SUPPLIED MATERIAL ▸
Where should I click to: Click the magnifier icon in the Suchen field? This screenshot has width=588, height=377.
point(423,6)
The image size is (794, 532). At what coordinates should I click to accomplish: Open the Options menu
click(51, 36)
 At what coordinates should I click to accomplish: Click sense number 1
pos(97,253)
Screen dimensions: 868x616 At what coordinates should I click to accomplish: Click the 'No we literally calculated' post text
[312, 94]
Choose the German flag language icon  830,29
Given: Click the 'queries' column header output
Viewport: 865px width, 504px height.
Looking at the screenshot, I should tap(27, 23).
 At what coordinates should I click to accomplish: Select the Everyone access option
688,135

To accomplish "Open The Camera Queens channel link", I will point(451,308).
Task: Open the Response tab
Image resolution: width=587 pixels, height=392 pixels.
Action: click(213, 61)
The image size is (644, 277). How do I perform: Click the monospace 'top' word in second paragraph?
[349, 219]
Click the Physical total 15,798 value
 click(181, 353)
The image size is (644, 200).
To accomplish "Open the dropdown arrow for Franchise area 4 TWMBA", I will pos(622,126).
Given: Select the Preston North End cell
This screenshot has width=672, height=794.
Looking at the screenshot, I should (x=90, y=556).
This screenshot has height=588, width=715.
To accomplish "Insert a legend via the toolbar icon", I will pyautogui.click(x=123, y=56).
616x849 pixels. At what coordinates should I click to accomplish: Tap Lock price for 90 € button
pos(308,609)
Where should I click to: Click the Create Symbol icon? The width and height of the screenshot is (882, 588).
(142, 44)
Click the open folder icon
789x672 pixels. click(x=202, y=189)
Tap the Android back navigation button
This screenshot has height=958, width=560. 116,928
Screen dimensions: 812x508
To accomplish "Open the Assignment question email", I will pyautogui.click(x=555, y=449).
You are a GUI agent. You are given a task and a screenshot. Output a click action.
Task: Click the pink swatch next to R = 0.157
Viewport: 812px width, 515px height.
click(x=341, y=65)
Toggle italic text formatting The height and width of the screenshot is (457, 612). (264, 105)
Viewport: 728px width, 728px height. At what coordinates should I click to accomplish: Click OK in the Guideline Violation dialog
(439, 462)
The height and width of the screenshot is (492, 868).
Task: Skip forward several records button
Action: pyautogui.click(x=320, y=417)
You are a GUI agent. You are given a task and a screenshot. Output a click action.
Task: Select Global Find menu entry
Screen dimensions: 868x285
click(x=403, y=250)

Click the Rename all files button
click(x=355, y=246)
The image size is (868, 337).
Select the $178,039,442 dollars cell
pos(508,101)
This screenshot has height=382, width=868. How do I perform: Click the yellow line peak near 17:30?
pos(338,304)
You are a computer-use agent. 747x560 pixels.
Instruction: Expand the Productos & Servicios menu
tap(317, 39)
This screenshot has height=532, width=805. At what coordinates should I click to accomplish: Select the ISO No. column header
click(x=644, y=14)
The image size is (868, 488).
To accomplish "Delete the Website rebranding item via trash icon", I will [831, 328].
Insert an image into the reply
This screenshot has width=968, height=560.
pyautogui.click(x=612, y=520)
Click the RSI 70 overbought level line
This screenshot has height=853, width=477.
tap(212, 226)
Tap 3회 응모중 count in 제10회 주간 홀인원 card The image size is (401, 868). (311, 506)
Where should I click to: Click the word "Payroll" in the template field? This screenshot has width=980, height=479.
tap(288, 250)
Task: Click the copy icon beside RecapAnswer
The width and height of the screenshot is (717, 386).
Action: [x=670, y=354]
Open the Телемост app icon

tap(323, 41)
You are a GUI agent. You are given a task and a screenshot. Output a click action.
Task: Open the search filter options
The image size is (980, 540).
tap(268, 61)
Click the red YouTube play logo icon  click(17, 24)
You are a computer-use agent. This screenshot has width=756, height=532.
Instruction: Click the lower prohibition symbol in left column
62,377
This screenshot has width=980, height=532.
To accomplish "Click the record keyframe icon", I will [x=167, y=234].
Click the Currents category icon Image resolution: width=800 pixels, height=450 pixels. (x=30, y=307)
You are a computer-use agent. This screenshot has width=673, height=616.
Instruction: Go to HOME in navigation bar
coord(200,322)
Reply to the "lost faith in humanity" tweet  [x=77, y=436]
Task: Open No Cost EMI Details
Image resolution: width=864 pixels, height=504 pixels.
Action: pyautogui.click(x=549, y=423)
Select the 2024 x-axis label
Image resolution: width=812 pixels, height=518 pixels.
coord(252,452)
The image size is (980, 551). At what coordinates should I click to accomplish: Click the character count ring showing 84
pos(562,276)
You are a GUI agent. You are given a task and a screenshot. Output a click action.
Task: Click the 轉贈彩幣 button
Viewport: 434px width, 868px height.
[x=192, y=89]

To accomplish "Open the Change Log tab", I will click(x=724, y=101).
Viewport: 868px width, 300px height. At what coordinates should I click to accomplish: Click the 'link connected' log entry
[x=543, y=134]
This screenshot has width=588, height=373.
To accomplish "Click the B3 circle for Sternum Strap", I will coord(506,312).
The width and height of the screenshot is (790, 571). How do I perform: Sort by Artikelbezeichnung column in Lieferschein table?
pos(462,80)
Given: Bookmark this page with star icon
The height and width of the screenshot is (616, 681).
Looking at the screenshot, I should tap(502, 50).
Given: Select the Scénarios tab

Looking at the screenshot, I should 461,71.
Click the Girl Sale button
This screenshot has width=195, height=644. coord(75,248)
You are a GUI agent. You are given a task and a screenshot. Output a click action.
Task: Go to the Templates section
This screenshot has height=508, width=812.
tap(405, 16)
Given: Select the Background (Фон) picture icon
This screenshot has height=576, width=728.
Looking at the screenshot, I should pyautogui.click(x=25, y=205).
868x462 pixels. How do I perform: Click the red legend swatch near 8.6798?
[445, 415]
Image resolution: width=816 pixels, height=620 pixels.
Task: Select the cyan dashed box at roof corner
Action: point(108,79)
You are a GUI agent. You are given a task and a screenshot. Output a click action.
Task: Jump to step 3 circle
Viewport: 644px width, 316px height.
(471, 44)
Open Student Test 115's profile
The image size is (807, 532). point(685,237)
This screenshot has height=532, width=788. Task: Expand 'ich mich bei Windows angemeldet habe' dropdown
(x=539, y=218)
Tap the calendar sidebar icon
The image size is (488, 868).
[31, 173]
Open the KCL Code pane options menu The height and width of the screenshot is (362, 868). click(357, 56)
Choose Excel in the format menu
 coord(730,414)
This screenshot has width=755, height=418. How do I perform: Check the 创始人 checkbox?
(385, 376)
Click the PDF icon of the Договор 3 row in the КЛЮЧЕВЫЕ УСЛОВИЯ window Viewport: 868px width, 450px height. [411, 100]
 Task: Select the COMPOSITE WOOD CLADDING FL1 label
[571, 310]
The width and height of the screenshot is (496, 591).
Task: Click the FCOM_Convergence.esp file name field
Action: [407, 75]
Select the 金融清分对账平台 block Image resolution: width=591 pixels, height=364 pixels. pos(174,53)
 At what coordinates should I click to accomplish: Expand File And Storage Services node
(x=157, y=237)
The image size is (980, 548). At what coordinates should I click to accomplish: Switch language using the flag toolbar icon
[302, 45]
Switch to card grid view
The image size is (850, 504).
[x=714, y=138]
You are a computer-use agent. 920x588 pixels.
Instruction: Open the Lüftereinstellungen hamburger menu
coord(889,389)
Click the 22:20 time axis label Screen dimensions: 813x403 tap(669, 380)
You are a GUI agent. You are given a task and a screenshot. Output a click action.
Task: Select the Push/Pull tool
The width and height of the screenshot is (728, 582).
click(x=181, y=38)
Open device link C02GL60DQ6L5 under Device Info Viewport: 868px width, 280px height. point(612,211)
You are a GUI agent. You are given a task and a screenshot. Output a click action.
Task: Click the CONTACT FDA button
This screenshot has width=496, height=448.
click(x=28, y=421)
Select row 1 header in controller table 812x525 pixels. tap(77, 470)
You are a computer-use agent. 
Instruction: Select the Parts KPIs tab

DIRECTIONS FOR THIS TASK ▸ Lines of the material that contain the word "computer" are to be gathered.

ANSWER SPACE ▸
You are a computer-use agent. 747x560 pixels.
You are a computer-use agent. This screenshot has width=756, height=532.
You are a computer-use agent. This screenshot has width=673, height=616.
You are a computer-use agent. 920x588 pixels.
You are a computer-use agent. 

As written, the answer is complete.